Nos meses de março e abril desse ano, o número de feminicídios subiu de 117 para 143 segundo o Fórum Brasileiro de Segurança Pública (FBSP). Os casos cresceram 22,2%,entre março e abril deste ano, em 12 estados do país, comparativamente ao ano passado. No Pará, o crescimento chegou a 100%, passando de 5 para 10 vítimas este ano, mas houve redução (-47,8%) nos casos de lesão corporal dolosa e (-7,7%) nos homicídios.

Os fatores que explicam essa situação são a convivência mais próxima dos agressores, que, no novo contexto, podem mais facilmente impedi-las de se dirigir a uma delegacia ou a outros locais que prestam socorro a vítimas.

Além do aumento da violência contra a mulher durante a pandemia causada pelo novo coronavírus, nos deparamos com outro cenário desolador: o desemprego. Segundo dados da Pesquisa Nacional por Amostra de Domicílios Contínua (Pnad Contínua), realizada pelo IBGE, o desemprego atinge 14,5% das mulheres, enquanto 10,2% dos homens estão sem ocupação.

O relatório “Mulheres no centro da luta contra a crise Covid-19”, divulgado no final de março pela ONU Mulheres, revelou que dentre a população feminina mundial, as trabalhadoras do setor de saúde, doméstico e informal são as mais afetadas pelos efeitos da pandemia do novo coronavírus.

Segundo o IBGE, 38 milhões de pessoas no Brasil estão abaixo da linha pobreza; dessas, pelo menos 27,2 milhões são mulheres; elas também são a maioria entre a população idosa (56%) que sobrevive sozinha e com pequenos recursos.

Se já não bastasse, de acordo com dados do IPEA, 31,8 milhões de famílias do país (45,3% do total) são chefiadas por mulheres e, em tempos de pandemia, ainda têm que cuidar dos filhos e trabalham arduamente nos seus lares.

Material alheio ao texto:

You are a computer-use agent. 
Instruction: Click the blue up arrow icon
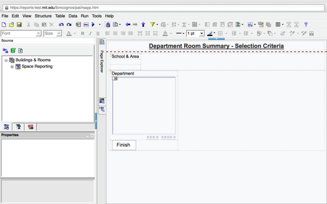tap(143, 24)
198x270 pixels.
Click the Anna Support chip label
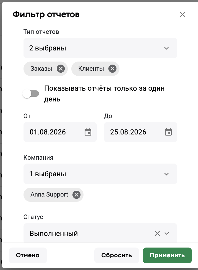(x=49, y=195)
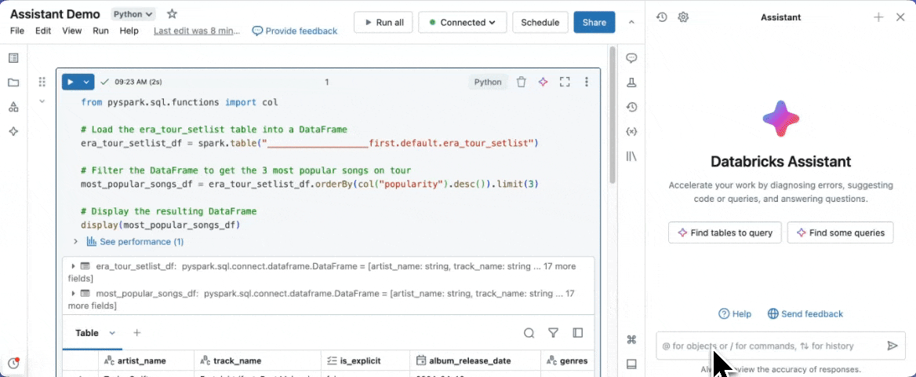Expand cell to fullscreen focus mode
Viewport: 916px width, 377px height.
coord(564,82)
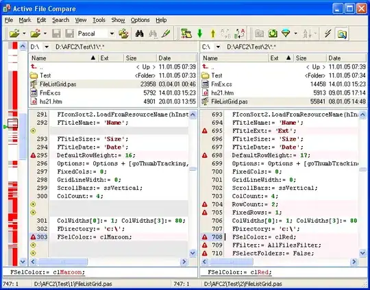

A ONU Mulheres emitiu um conjunto de recomendações, colocando as necessidades e a liderança feminina no centro de uma resposta eficaz para o enfrentamento do COVID-19:

– Garantir a disponibilidade de dados desagregados por sexo, incluindo taxas diferentes de infecção, impactos econômicos diferenciais, carga de atendimento diferenciado e incidência de violência doméstica e abuso sexual;

– Incorporar as dimensões e as pessoas especialistas em gênero nos planos de resposta e nos recursos orçamentários para incorporar a experiência em equipes que cuidarão do assunto;

– Fornecer apoio prioritário às profissionais na linha de frente, por exemplo, melhorando o acesso a equipamentos de proteção individual e produtos de higiene menstrual para profissionais de saúde e prestadores de cuidados de saúde, e acordos de trabalho flexíveis para mulheres com uma carga de cuidados;

– Garantir voz igual para na tomada de decisões na resposta e no planejamento de impacto a longo prazo;

– Garantir que as mensagens de saúde pública sejam direcionadas adequadamente às mulheres, incluindo as mais marginalizadas;

– Desenvolver estratégias de mitigação que visem especificamente o impacto econômico do surto e desenvolver a resiliência feminina;

– Proteger serviços essenciais de saúde para mulheres e meninas, incluindo serviços de saúde sexual e reprodutiva e;

– Priorizar os serviços de prevenção e resposta à violência de gênero nas comunidades afetadas pelo COVID-19.